In 1930 Professor Gustaf Aulen published his condensed Olaus Petri Lectures, first delivered at the University of Uppsala and then in Germany, on “The Three Chief Types of the Christian Atonement Concept” (Die drei Haupttypen des christlichen Versoehnungsgedanken, in Zeitschrift fur systematische Theologie, pp. 501–538). Ever since, the question has been asked whether the learned Swedish theologian has accurately and correctly presented the “three chief types of the Atonement,” and Luther’s doctrine of the Atonement in particular.
In many respects the modern Christian world owes Aulen, and the whole Lundensian, or Swedish, school of theology as well, a vote of thanks for reviving interest in the study of Christian doctrine, especially that of the Protestant Reformation. Through the investigations and publications of the Swedish school, the sola gratia of Wittenberg and Geneva has once more been made the object of careful study both in Europe and in America, so that this articulus fundamentalissimus of Christendom has had a new chance to assert itself over against the Pelagianism of modern Liberalism.
In English-speaking countries Aulen’s monograph on the three types of the Atonement has become favorably known through A. G. Herbert’s excellent translation, published under the title Christus Victor, which first appeared in England in 1931 and then again in an “American edition” in 1951.
Aulen’s Three Types
The three types of the Atonement that Aulen delineates not only in Christus Victor, but also in many of his other works, in particular in his Christian Dogmatics—known among English-speaking students as The Faith of the Christian Church (Muhlenberg Press, 1945)—are: the patristic, or “classical”; the Latin, or objective (Anselmic); the subjective, or humanistic (Abelardian).
According to Aulen, Martin Luther, following the New Testament and the Church Fathers, espoused the patristic, or “classical,” view.

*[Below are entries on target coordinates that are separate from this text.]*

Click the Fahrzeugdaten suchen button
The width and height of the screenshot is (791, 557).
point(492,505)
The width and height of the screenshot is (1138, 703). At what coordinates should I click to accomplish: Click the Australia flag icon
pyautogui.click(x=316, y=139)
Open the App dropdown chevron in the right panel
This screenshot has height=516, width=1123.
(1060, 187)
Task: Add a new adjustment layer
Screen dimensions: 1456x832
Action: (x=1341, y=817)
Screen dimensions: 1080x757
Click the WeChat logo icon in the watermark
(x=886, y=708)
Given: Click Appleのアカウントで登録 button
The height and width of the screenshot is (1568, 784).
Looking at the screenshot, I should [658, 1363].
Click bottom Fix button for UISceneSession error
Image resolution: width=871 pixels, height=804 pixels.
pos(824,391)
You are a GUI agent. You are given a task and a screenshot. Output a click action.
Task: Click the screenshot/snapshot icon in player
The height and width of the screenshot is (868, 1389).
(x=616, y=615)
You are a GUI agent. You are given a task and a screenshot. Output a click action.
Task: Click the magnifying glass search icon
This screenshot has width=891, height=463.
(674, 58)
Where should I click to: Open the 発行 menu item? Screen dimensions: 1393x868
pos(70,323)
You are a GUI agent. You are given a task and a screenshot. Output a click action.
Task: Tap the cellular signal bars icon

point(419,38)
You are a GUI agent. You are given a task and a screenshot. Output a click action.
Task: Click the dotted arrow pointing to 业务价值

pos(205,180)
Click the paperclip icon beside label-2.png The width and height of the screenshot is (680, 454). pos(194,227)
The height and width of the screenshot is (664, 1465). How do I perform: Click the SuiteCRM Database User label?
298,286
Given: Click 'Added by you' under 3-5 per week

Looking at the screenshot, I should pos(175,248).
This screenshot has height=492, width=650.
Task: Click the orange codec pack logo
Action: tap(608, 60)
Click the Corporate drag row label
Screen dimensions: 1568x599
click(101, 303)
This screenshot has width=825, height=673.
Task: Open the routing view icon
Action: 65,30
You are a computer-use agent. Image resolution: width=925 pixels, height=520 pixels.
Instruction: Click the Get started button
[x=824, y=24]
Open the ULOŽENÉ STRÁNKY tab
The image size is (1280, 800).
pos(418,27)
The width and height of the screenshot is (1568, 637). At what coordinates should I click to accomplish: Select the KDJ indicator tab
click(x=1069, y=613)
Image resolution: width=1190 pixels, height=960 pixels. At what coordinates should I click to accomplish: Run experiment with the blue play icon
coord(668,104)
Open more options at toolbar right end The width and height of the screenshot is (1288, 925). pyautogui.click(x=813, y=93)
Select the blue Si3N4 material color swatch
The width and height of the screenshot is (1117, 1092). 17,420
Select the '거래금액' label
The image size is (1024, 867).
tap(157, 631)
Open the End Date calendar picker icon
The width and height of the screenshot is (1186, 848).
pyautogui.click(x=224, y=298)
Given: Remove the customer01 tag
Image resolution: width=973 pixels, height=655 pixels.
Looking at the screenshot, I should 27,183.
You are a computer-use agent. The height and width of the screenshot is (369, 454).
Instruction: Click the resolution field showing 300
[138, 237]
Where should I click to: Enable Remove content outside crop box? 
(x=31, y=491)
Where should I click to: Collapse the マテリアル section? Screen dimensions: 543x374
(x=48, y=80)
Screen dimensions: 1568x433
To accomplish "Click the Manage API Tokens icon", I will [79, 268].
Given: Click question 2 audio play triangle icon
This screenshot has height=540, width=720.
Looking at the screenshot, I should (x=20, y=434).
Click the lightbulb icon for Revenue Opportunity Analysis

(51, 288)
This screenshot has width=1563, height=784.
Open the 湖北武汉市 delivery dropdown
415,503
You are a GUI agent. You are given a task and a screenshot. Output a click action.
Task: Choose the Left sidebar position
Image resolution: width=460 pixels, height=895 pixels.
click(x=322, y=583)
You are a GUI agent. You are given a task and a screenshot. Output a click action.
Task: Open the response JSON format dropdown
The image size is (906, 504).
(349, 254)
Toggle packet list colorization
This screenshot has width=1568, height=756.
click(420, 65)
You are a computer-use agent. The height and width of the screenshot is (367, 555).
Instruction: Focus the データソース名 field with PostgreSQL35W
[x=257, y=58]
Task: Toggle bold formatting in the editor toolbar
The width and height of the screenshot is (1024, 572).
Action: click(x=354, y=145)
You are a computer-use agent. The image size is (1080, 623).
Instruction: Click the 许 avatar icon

The central thought of this view is that the satisfaction, or Atonement, was made by God and not merely to God, and that it consisted primarily in Christ’s conquest of man’s spiritual enemies: Satan, sin, death and hell. In Christ Jesus, God has proved himself the triumphant Victor over these powerful enemies, from which sinful man was freed through the death of his incarnate Son.
Aulen admits that Luther uses certain typical phrases of the Latin, or Anselmic type, especially merit and satisfaction, though in a quite new and different sense. But the use of these terms, he contends, has led to confusion, in particular to the complete misapprehension that Luther’s teaching of the Atonement belongs to the Latin type (Christus Victor, American ed., pp. 101–122).
Aulen states, in criticizing the view of Anselm of Canterbury, pre-eminent champion of the Latin type of the Atonement, that Anselm, in presenting Christ’s Atonement in his work Cur Deus Homo, starts from the idea of penance, and not from that of agape, or divine love. He concedes that Anselm presents the Atonement, in a sense, as God’s work, since he is the sovereign Author of the plan of redemption. However, according to Aulen, Anselm holds that the actual offering of the satisfaction was made by Christ as man, or from man’s side. In Anselm’s view, therefore, the connection between the Incarnation and the Atonement is not nearly so plain as in the Church Fathers. On the other hand, the order of divine justice is rigidly maintained so that the doctrine becomes juridical (op. cit., pp. 81–100).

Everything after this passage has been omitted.